Return the material below line for line without changing a word, and leave the pictures out.

# # # # #

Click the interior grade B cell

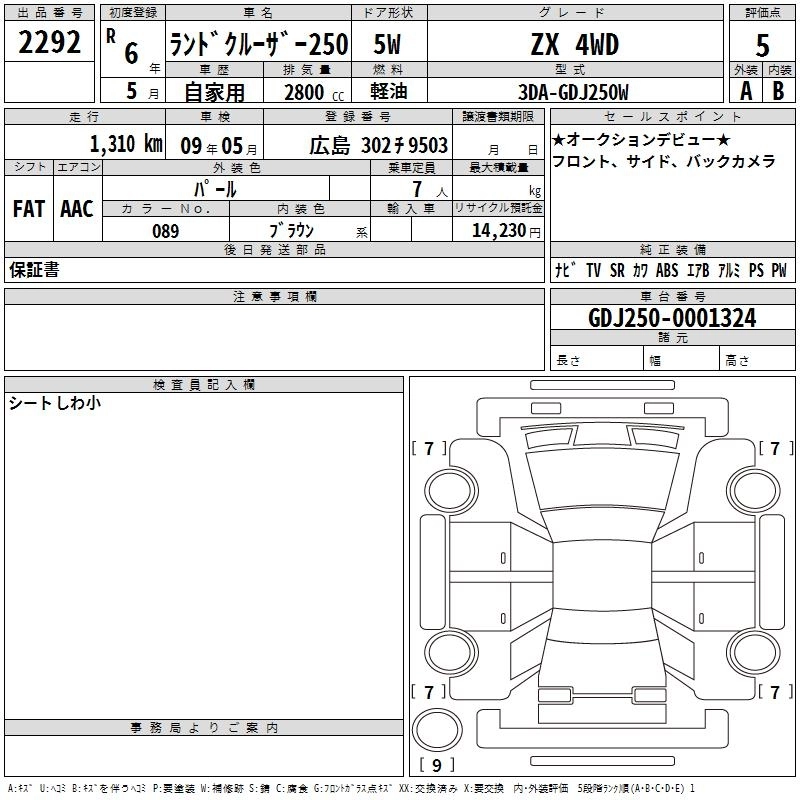779,90
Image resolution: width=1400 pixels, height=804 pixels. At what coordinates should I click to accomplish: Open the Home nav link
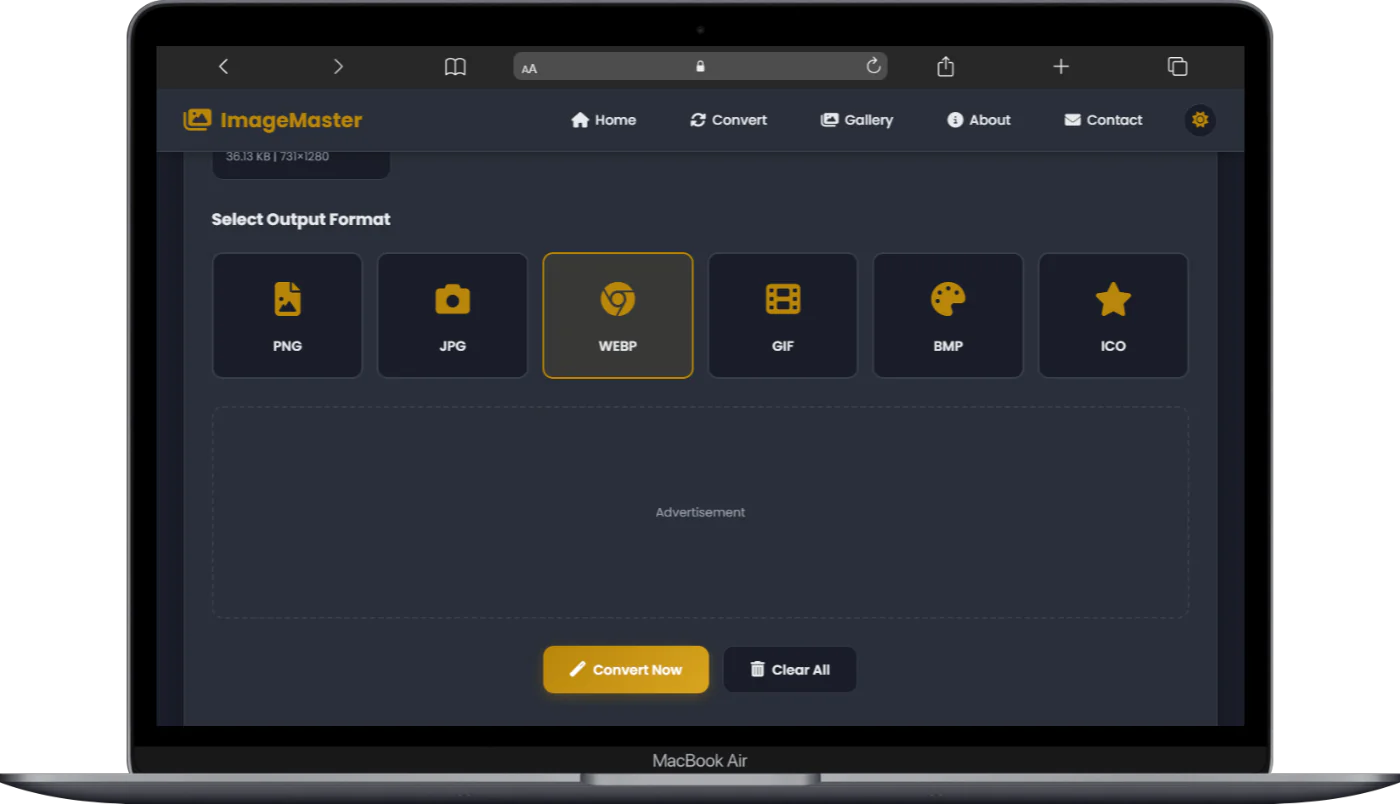(603, 120)
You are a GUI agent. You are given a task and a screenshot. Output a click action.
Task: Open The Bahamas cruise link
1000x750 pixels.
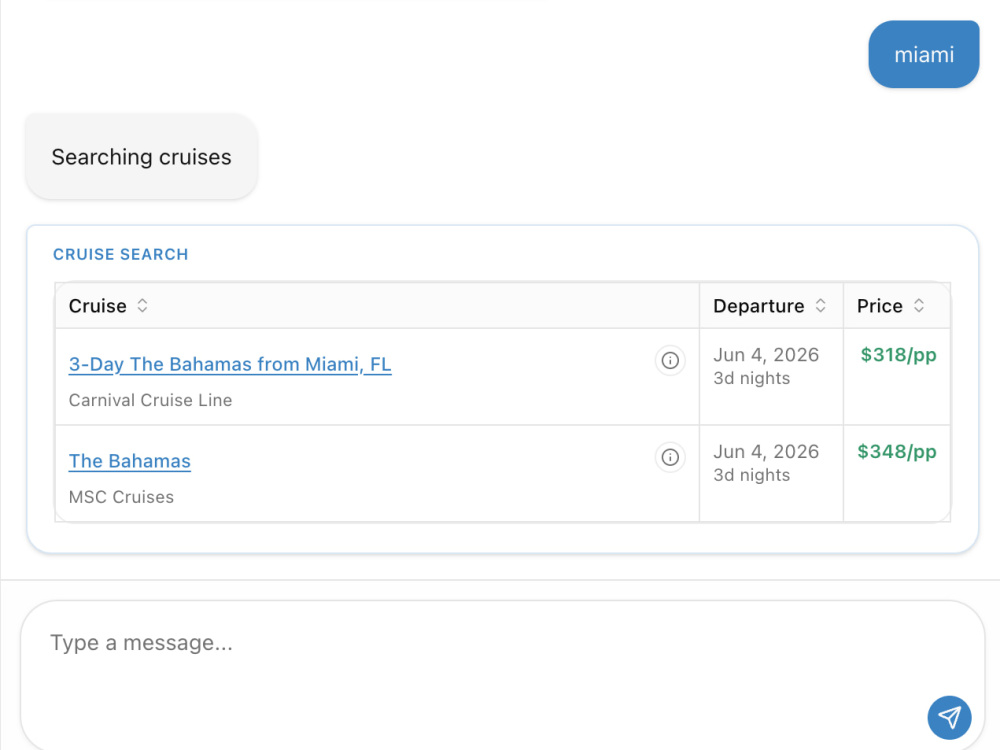[129, 461]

# # # # #

FINISHED ANSWER:
Click the interior grade B cell

779,90
Image resolution: width=1400 pixels, height=804 pixels. At what coordinates should I click to accomplish: Open the Home nav link
(603, 120)
You are a GUI agent. You are given a task and a screenshot. Output a click action.
Task: Open The Bahamas cruise link
1000x750 pixels.
[129, 461]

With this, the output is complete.